Task objective:
Please print every one of the items below word for word, and leave the pictures out of your answer.

▬▬▬▬▬▬

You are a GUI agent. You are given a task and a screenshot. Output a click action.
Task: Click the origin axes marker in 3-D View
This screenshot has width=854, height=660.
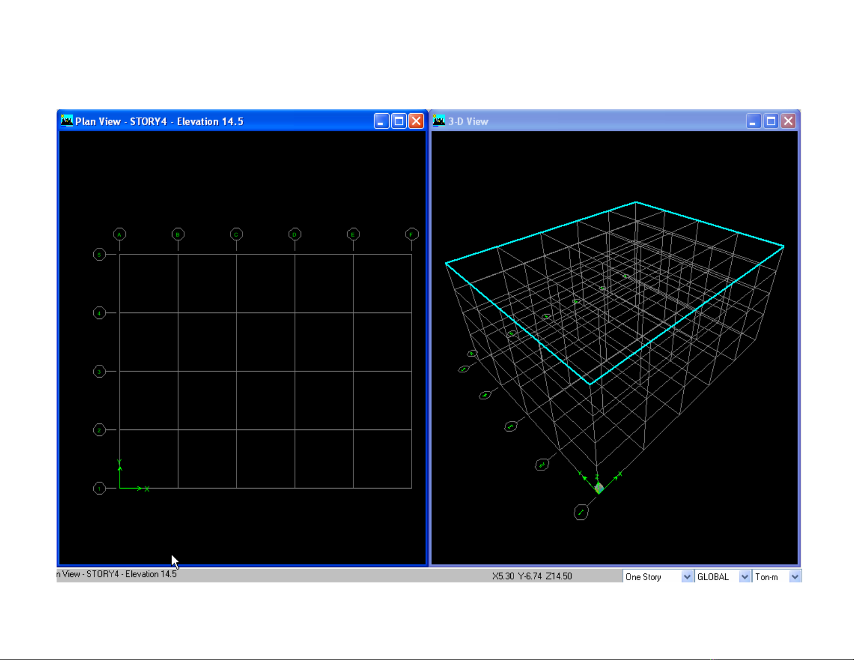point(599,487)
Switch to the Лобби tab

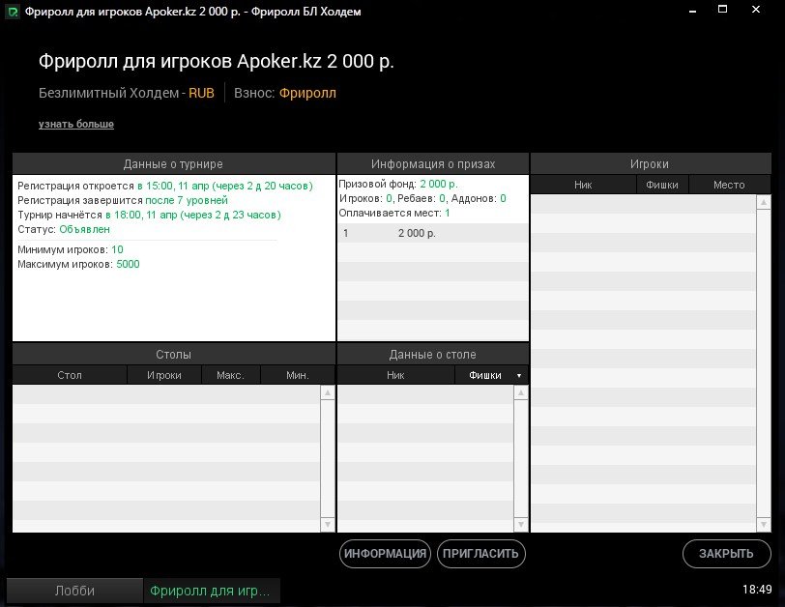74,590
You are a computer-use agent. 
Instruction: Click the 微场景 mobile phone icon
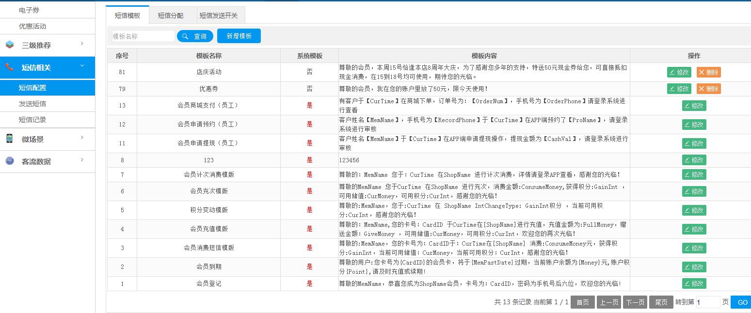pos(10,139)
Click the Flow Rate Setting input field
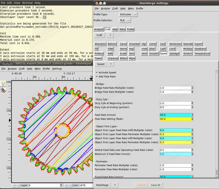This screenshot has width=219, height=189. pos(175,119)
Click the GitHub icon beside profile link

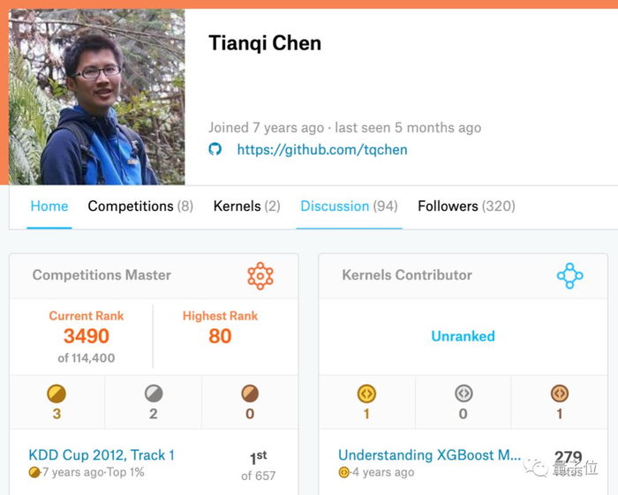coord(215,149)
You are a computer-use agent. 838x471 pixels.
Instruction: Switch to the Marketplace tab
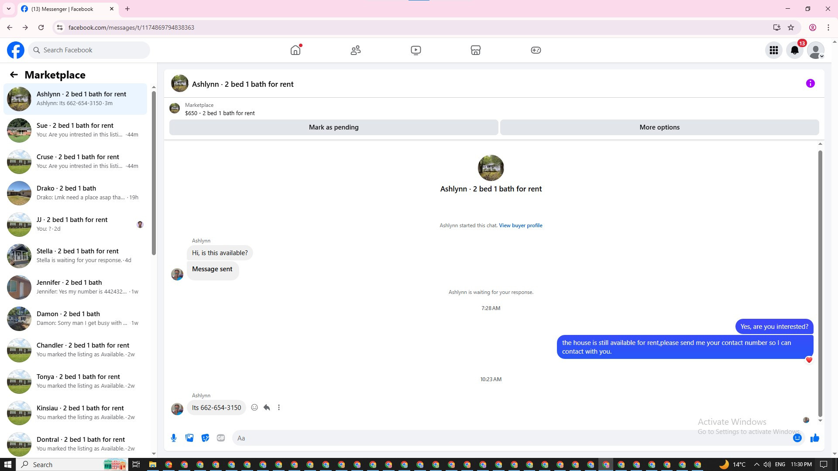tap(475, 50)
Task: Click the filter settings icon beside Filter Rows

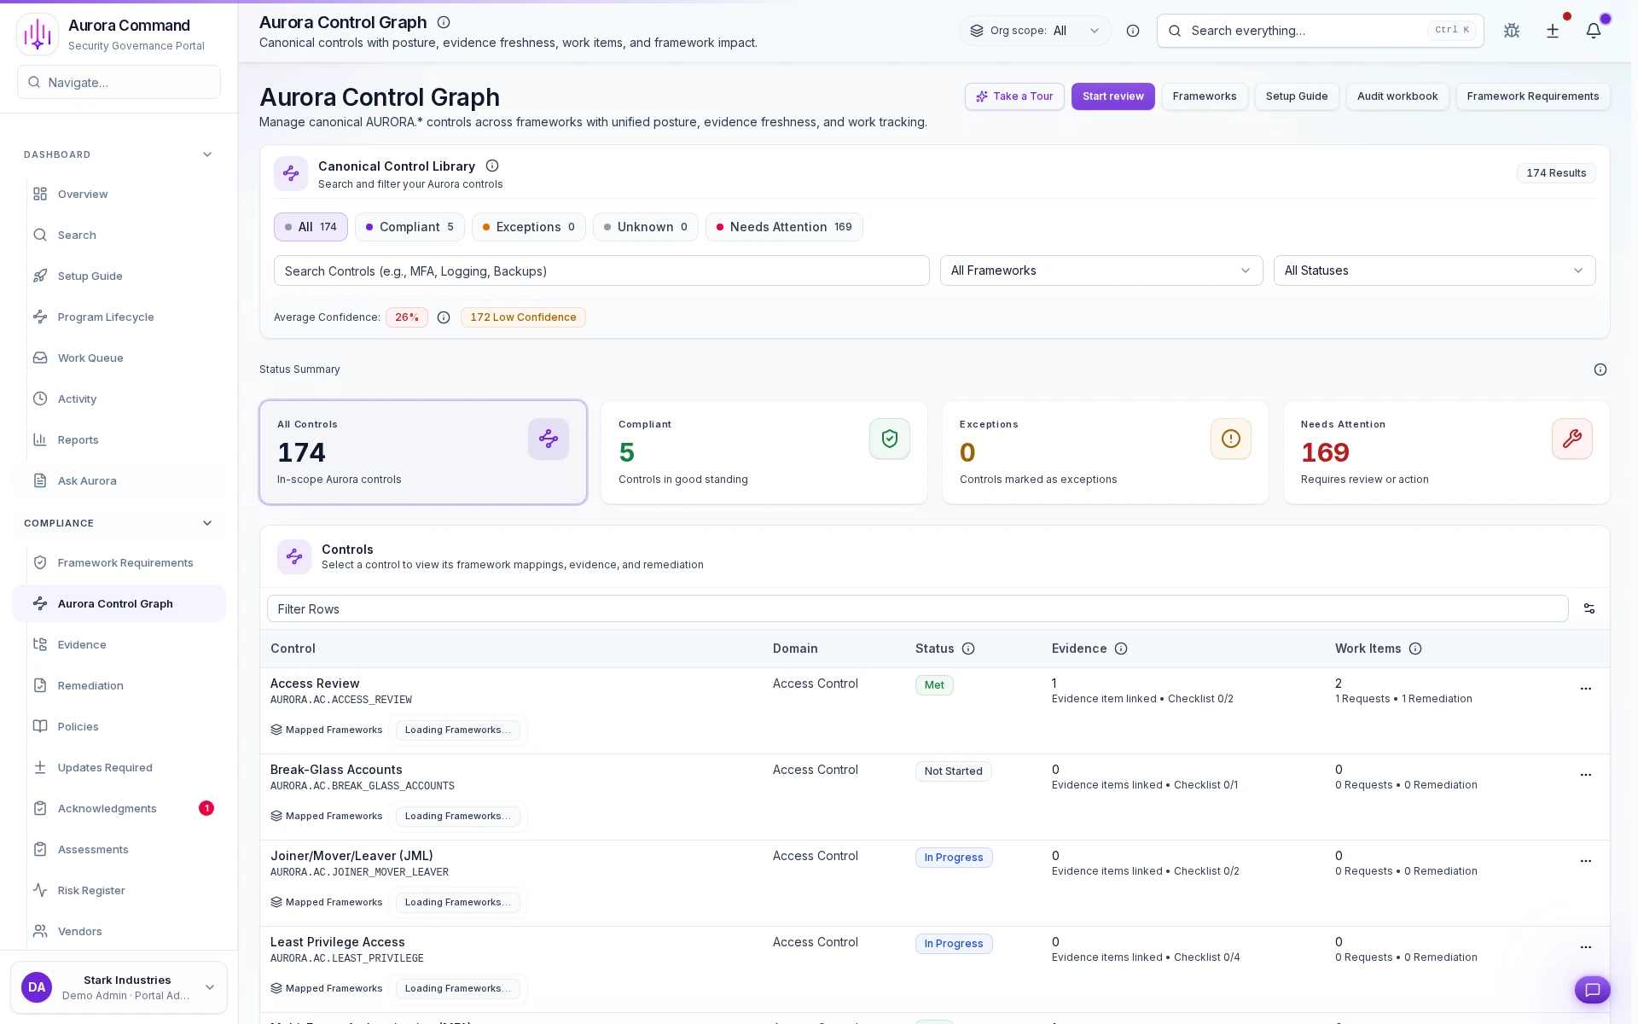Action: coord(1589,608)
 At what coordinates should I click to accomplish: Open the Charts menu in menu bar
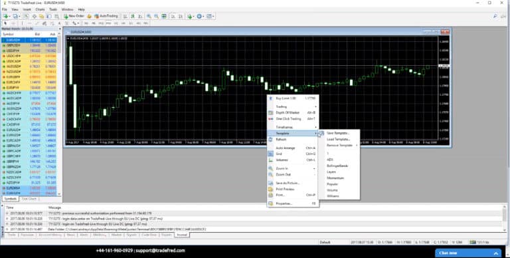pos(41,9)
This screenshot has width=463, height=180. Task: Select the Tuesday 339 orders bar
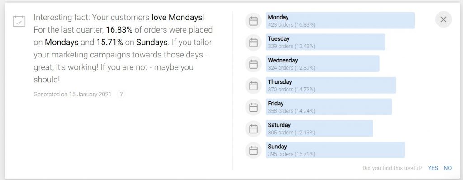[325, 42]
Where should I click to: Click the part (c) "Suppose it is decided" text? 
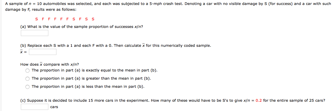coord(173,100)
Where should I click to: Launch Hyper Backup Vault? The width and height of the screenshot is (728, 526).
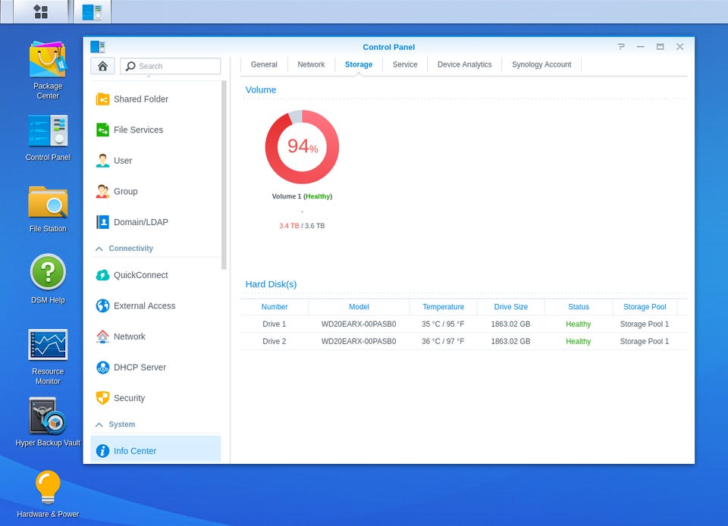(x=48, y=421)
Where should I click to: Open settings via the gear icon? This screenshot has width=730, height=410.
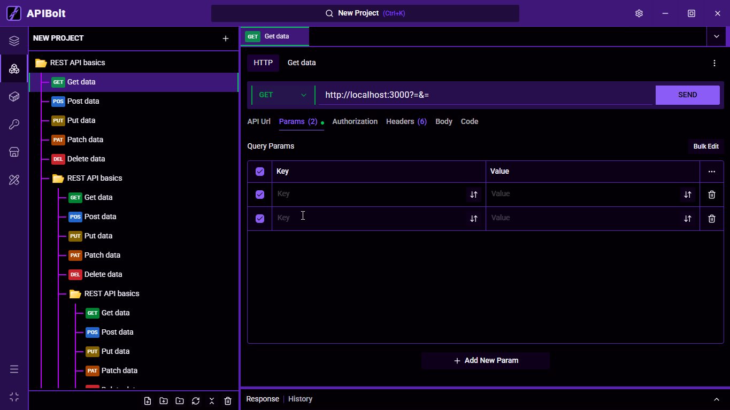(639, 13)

▬▬▬▬▬▬

Response to this task:
You are a GUI agent. You are given a task and a screenshot. Output a click action.
Task: Click the origin axes marker in 3-D View
This screenshot has width=854, height=660.
point(599,487)
Switch to the Лобби tab

74,590
You are a computer-use agent. 
Instruction: Click the 微场景 mobile phone icon
pos(10,139)
Click the Flow Rate Setting input field
This screenshot has width=219, height=189. pos(175,119)
Click the GitHub icon beside profile link

coord(215,149)
You are a computer-use agent. 838x471 pixels.
Instruction: Switch to the Marketplace tab
tap(475, 50)
Task: Click the filter settings icon beside Filter Rows

Action: coord(1589,608)
 At what coordinates should I click to accomplish: Open the Charts menu in menu bar
pos(41,9)
This screenshot has width=463, height=180. Task: Select the Tuesday 339 orders bar
[325, 42]
Where should I click to: Click the part (c) "Suppose it is decided" text? 
coord(173,100)
Where should I click to: Launch Hyper Backup Vault? The width and height of the screenshot is (728, 526).
(x=48, y=421)
Where should I click to: Open settings via the gear icon? This screenshot has width=730, height=410.
(639, 13)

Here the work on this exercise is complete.